Copy each of the rows below word for word, line by line.
^^^^^^^^
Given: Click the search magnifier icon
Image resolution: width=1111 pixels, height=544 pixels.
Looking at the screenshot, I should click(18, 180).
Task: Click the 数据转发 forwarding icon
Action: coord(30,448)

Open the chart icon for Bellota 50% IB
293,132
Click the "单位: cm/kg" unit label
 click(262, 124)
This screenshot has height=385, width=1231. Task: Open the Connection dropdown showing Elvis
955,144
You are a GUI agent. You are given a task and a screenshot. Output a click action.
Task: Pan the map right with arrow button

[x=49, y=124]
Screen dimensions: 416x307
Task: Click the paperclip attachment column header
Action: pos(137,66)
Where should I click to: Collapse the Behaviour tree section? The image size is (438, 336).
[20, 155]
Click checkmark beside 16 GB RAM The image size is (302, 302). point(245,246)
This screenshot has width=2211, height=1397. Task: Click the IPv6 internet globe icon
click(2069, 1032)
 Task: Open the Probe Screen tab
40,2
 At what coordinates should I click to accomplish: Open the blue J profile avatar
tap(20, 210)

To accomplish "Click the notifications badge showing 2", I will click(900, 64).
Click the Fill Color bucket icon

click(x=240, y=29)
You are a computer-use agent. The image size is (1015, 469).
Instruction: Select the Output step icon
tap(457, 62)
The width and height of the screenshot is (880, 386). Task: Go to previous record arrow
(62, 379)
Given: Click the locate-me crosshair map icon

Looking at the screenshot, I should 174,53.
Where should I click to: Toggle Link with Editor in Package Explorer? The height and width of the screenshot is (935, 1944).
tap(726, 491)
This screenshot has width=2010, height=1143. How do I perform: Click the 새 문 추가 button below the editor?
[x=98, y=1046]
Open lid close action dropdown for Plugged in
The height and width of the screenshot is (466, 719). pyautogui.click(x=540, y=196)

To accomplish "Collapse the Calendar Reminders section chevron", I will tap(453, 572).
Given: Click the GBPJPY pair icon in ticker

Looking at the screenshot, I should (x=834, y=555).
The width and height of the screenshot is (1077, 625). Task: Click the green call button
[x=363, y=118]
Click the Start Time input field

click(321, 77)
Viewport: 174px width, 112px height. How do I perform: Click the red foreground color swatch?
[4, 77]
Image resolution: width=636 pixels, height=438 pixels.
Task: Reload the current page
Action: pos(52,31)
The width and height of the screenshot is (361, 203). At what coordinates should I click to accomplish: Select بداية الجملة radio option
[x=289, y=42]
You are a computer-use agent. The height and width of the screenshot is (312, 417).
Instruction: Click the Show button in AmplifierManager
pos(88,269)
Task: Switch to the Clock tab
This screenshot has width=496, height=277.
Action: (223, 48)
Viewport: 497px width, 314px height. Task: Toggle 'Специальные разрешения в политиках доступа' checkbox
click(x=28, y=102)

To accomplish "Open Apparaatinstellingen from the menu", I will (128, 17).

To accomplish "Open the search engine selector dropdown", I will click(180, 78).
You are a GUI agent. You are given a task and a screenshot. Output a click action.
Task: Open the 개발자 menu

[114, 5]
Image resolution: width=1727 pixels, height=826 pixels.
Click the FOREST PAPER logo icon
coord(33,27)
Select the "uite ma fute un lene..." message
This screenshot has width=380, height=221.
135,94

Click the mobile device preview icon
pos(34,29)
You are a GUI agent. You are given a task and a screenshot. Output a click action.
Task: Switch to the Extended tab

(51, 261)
^^^^^^^^
# Exercise answer
Given: Click the search magnifier icon
Image resolution: width=1111 pixels, height=544 pixels.
Looking at the screenshot, I should click(18, 180).
Task: Click the 数据转发 forwarding icon
Action: coord(30,448)

Open the chart icon for Bellota 50% IB
293,132
Click the "单位: cm/kg" unit label
 click(262, 124)
This screenshot has height=385, width=1231. Task: Open the Connection dropdown showing Elvis
955,144
You are a GUI agent. You are given a task and a screenshot. Output a click action.
Task: Pan the map right with arrow button

[x=49, y=124]
Screen dimensions: 416x307
Task: Click the paperclip attachment column header
Action: pos(137,66)
Where should I click to: Collapse the Behaviour tree section? The image size is (438, 336).
[20, 155]
Click checkmark beside 16 GB RAM The image size is (302, 302). point(245,246)
This screenshot has width=2211, height=1397. Task: Click the IPv6 internet globe icon
click(2069, 1032)
 Task: Open the Probe Screen tab
40,2
 At what coordinates should I click to accomplish: Open the blue J profile avatar
tap(20, 210)

To accomplish "Click the notifications badge showing 2", I will click(900, 64).
Click the Fill Color bucket icon

click(x=240, y=29)
You are a computer-use agent. The image size is (1015, 469).
Instruction: Select the Output step icon
tap(457, 62)
The width and height of the screenshot is (880, 386). Task: Go to previous record arrow
(62, 379)
Given: Click the locate-me crosshair map icon

Looking at the screenshot, I should 174,53.
Where should I click to: Toggle Link with Editor in Package Explorer? The height and width of the screenshot is (935, 1944).
tap(726, 491)
This screenshot has width=2010, height=1143. How do I perform: Click the 새 문 추가 button below the editor?
[x=98, y=1046]
Open lid close action dropdown for Plugged in
The height and width of the screenshot is (466, 719). pyautogui.click(x=540, y=196)

To accomplish "Collapse the Calendar Reminders section chevron", I will tap(453, 572).
Given: Click the GBPJPY pair icon in ticker

Looking at the screenshot, I should (x=834, y=555).
The width and height of the screenshot is (1077, 625). Task: Click the green call button
[x=363, y=118]
Click the Start Time input field

click(321, 77)
Viewport: 174px width, 112px height. How do I perform: Click the red foreground color swatch?
[4, 77]
Image resolution: width=636 pixels, height=438 pixels.
Task: Reload the current page
Action: pos(52,31)
The width and height of the screenshot is (361, 203). At what coordinates should I click to accomplish: Select بداية الجملة radio option
[x=289, y=42]
You are a computer-use agent. The height and width of the screenshot is (312, 417).
Instruction: Click the Show button in AmplifierManager
pos(88,269)
Task: Switch to the Clock tab
This screenshot has width=496, height=277.
Action: (223, 48)
Viewport: 497px width, 314px height. Task: Toggle 'Специальные разрешения в политиках доступа' checkbox
click(x=28, y=102)

To accomplish "Open Apparaatinstellingen from the menu", I will (128, 17).

To accomplish "Open the search engine selector dropdown", I will click(180, 78).
You are a GUI agent. You are given a task and a screenshot. Output a click action.
Task: Open the 개발자 menu

[114, 5]
Image resolution: width=1727 pixels, height=826 pixels.
Click the FOREST PAPER logo icon
coord(33,27)
Select the "uite ma fute un lene..." message
This screenshot has width=380, height=221.
135,94

Click the mobile device preview icon
pos(34,29)
You are a GUI agent. You are given a task and a screenshot. Output a click action.
Task: Switch to the Extended tab

(51, 261)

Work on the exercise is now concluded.